Immunotherapy is making headlines for saving the lives of hundreds of cancer patients including former President Jimmy Carter. But many of these therapies, only work for a small portion of people who have a specific molecule called PDL1 in their cancer makeup.
UCF College of Medicine cancer researcher Dr. Alicja Copik has just discovered a way to make that therapy viable to thousands by using the body’s own natural killer (NK) cells in a new way. Her findings were recently published in OncoImmunology.
NK cells are part of the body’s defense system and act as an army to protect us from invaders like viruses and infections. Copik has discovered a way to make NK cells even more powerful – by stimulating them with nanoparticles that multiply them and heighten their killing ability. Her technology has been licensed and is now progressing to clinical trials as a therapy for leukemia and later for other cancers.
“Cancer is a very smart enemy. That’s why we have to use so many tools to fight it.”
In her latest study, Copik discovered that her energized NK cells do even more. They change the cellular makeup of tumors – especially the molecular defenses cancers use to protect themselves from the body’s immune system. “Cancer is a very smart enemy,” Copik says. “That’s why we have to use so many tools to fight it.”
Here’s what her research has uncovered:
For a malignant tumor to survive, cancers can place a protein molecule called PDL1 on their cells. The molecule tells the body’s immune system, “I’m one of your own cells, so don’t eat me” Copik says humorously. For patients with PDL1 on their cancers, new immunotherapy drugs use an antibody that blocks the PDL1 protection, allowing the body’s immune system to kill the cancer. These drugs have been very successful – even in stopping Stage 4, metastatic cancer and leading to long-lasting remissions– but only for patients whose tumors test positive for PDL1. Only 15 to 30 percent of patients – depending on the cancer – have PDL1 on their cancer cells.
Copik’s goal was to make PDL1 therapies effective for more patients. In the lab, she discovered that NK cells, stimulated with the nanoparticles developed in her lab, attack the tumor and induce it to present PDL1 – which the new drugs then can target. In her study, combining NK cells with the new immunotherapy drug lead to improved survival rates in mice with cancer. Recent work from other scientists has shown that once inside the tumor, NK cells go a step further – they recruit other immune cells to prime the immune system to attack cancer. “So these activated NK cells will work synergistically with these immunotherapies,” she says.

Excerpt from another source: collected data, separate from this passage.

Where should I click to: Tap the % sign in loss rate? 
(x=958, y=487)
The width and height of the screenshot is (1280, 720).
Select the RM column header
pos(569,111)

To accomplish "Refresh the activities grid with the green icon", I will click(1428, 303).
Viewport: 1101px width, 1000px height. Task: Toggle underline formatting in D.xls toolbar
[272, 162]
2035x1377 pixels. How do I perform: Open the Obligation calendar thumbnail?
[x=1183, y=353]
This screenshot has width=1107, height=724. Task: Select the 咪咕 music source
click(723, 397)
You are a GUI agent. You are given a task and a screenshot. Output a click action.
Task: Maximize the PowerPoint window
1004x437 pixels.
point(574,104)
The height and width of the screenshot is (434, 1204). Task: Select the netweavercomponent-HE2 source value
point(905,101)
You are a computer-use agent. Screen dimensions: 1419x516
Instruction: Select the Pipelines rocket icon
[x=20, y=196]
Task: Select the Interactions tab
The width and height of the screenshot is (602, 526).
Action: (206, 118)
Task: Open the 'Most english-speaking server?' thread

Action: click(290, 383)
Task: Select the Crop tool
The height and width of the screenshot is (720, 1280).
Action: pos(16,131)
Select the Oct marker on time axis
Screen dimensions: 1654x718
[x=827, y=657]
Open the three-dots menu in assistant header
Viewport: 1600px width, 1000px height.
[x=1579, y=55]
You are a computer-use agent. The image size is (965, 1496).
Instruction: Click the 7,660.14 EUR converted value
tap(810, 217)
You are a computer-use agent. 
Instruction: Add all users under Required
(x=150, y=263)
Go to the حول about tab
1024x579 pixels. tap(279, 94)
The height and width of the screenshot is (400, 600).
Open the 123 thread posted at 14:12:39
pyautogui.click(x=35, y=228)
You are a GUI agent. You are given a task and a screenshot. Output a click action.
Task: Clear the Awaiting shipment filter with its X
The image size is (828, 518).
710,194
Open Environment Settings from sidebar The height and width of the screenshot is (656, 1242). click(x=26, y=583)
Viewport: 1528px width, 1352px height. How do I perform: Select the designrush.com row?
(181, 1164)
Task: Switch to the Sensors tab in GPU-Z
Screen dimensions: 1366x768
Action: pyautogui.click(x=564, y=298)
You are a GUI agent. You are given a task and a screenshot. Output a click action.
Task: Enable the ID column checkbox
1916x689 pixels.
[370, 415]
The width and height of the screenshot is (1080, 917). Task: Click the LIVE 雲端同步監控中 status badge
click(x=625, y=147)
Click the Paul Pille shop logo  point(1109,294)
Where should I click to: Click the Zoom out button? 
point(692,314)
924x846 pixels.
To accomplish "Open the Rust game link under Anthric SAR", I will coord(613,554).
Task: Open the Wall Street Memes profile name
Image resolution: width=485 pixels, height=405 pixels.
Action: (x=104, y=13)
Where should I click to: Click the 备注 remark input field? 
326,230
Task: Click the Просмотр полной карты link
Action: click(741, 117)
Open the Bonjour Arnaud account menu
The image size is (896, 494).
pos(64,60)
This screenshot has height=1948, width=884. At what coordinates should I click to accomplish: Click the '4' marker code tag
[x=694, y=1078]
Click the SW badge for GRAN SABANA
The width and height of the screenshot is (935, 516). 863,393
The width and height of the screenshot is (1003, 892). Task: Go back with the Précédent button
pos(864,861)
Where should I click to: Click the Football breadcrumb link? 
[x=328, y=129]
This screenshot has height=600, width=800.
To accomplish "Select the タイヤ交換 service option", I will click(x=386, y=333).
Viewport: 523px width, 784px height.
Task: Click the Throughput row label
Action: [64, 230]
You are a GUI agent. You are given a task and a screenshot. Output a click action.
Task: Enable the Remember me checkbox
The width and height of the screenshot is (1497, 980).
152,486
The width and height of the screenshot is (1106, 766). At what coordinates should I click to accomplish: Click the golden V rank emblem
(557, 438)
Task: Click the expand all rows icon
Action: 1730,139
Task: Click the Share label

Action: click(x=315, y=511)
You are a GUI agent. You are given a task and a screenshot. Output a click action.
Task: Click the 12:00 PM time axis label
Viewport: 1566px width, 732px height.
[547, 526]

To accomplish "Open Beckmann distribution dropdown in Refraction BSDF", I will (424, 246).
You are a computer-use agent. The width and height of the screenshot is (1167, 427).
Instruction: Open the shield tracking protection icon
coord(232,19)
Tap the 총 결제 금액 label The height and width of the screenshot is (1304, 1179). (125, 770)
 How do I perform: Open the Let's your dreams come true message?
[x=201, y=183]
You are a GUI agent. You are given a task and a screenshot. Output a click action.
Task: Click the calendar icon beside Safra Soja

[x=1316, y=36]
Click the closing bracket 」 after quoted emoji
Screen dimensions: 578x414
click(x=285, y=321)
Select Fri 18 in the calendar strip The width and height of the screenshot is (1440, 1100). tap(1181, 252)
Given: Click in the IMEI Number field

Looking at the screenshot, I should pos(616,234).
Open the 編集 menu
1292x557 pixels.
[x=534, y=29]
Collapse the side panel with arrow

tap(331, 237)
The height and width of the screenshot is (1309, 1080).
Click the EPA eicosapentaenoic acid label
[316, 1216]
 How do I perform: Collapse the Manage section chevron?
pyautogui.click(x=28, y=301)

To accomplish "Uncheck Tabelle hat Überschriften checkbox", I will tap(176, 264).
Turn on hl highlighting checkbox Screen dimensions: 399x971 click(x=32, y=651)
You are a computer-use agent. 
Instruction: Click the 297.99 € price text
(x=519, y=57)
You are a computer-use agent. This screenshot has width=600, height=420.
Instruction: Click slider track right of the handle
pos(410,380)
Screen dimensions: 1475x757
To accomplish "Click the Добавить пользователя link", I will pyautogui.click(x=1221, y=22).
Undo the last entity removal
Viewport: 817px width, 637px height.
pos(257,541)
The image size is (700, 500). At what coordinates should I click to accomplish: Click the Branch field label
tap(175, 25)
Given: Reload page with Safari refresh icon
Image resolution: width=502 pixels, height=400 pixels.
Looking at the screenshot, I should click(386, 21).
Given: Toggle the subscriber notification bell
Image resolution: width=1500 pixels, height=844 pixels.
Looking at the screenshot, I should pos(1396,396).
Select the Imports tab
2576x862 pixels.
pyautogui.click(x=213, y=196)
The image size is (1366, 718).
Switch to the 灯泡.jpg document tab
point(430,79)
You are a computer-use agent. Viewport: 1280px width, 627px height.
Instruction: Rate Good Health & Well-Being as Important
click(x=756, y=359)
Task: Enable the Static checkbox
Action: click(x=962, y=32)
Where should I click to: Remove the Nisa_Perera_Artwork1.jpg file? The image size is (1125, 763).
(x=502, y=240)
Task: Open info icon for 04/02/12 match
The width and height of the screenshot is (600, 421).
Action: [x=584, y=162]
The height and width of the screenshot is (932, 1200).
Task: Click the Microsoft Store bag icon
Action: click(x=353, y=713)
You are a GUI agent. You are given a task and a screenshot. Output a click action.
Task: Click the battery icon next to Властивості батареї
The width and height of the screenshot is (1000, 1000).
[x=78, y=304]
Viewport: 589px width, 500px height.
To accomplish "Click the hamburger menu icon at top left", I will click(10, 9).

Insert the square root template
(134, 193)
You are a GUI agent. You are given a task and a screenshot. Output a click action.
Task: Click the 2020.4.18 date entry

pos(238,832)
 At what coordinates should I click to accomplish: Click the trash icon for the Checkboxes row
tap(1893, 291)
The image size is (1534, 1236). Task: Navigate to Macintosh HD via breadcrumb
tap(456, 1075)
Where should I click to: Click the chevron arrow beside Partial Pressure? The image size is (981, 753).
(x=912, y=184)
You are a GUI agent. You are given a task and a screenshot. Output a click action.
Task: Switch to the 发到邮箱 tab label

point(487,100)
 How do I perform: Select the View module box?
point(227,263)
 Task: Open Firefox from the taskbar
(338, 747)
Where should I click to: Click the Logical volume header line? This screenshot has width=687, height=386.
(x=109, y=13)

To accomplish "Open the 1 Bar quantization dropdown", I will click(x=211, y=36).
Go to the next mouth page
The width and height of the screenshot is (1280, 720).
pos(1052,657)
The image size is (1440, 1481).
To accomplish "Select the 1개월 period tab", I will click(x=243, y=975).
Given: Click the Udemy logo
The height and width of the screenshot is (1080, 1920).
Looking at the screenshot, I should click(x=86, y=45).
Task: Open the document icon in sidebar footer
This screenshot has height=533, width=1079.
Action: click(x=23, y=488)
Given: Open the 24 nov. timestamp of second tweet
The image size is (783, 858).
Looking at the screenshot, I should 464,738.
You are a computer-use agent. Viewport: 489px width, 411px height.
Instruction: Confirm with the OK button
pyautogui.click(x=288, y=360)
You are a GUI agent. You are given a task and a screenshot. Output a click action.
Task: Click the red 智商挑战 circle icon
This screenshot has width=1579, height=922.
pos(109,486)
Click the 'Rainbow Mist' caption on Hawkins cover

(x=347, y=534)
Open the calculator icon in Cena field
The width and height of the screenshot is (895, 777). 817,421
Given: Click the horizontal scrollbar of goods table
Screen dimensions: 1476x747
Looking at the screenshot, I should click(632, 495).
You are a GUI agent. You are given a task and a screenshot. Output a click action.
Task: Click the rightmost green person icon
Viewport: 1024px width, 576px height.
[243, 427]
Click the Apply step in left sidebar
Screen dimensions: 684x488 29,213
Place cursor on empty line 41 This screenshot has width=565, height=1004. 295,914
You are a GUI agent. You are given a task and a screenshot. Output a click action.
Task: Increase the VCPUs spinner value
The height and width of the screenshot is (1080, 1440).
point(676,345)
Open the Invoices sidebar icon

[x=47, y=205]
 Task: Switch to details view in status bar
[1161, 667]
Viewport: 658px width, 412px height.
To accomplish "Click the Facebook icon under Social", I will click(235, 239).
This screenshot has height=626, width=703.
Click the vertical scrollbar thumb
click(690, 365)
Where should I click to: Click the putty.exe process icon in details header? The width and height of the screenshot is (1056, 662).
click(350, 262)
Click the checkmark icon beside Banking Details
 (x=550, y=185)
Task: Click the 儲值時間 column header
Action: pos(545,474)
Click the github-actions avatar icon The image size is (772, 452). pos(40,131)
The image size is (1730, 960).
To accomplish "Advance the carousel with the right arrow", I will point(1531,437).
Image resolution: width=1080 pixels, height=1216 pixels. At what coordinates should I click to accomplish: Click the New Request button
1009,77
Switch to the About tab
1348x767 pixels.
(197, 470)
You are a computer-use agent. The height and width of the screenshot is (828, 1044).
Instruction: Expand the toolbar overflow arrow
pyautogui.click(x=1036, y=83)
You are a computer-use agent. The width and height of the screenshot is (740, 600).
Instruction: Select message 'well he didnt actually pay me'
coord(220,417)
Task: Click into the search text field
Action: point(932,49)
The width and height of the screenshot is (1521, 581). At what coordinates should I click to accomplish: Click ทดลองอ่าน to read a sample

“[Patients] are your motivation and your inspiration. You know we must do this work now because patients are waiting.”
Activated NK cells have advantages over other cancer therapies. First, they seldom cause side effects like chemotherapy and radiation. And the NK cells don’t attack healthy cells. So cancer patients could safely receive additional NK cells from people who are not a 100 percent match. Because blood banks remove and discard NK cells when they collect blood platelets and plasma for donation, Copik said there is a potential for scientists to develop ways to save such NK cells for cancer therapies.
Copik envisions her new discovery can be joined with planned NK cell clinical trials. And she said UCF’s new comprehensive cancer treatment and research center – to be housed in the former Sanford Burnham Prebys research institute – will allow College of Medicine researchers even more opportunities to find a cure for cancer. The center will include basic scientists, like Copik, clinical researchers, cancer physicians and patients in the same facility. And the UCF researcher said such partnership will provide new opportunities for discovery – and inspiration.
“As a scientist, it’s important to know from physicians and patients, ‘Where are the gaps in treatment? Where are the challenges?’ You see where we should be directing our efforts,” she says. “And when you’re in the lab late at night you think about these patients. They are your motivation and your inspiration. You know we must do this work now because patients are waiting.”